◆ Action item
Which lines below contain the word "will"? Copy each one.

◆ Records supplied
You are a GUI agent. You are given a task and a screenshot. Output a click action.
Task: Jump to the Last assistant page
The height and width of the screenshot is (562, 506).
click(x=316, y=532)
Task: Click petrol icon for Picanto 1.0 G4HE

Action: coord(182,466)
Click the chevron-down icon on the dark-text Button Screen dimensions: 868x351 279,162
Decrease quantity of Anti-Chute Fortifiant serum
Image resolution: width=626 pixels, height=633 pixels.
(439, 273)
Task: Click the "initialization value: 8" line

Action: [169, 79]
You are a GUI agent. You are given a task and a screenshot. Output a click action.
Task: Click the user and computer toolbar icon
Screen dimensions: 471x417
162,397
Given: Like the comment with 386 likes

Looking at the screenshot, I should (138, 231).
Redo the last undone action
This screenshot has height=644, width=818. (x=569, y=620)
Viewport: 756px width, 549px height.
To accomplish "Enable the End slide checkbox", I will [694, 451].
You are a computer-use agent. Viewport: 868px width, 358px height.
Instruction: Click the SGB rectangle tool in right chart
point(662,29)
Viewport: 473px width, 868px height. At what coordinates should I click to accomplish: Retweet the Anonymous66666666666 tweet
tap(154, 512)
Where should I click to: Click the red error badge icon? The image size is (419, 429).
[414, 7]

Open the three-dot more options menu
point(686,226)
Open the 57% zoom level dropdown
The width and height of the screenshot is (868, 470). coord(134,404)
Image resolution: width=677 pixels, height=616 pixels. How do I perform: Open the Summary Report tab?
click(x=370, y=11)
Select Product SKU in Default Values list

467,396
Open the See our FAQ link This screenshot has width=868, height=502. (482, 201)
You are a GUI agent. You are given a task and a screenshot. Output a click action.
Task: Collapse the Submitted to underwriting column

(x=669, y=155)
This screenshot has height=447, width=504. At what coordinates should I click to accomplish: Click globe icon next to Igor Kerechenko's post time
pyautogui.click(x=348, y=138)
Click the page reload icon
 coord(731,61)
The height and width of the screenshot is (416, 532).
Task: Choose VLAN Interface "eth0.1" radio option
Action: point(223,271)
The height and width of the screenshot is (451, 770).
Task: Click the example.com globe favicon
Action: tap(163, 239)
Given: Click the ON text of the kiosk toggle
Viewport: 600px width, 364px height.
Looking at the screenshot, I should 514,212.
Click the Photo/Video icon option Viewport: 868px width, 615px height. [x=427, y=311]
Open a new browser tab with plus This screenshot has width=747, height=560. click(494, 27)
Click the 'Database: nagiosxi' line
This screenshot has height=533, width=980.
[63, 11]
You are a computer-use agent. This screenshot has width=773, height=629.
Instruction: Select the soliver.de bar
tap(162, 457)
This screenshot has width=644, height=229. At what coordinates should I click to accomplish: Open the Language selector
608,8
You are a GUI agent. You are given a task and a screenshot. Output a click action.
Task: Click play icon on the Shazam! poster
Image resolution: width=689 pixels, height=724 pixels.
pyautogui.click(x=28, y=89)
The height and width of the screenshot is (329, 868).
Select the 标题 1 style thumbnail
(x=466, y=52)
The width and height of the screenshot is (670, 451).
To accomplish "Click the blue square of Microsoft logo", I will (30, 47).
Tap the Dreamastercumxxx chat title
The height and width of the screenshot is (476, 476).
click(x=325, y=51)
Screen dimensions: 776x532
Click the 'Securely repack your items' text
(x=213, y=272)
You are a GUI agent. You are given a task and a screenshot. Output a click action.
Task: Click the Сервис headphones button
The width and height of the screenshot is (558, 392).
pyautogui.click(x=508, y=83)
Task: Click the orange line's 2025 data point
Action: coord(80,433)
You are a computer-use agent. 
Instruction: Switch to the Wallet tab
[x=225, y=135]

◆ Response for this exercise
To accomplish "Enable the End slide checkbox", I will [694, 451].
To accomplish "Click the blue square of Microsoft logo", I will (30, 47).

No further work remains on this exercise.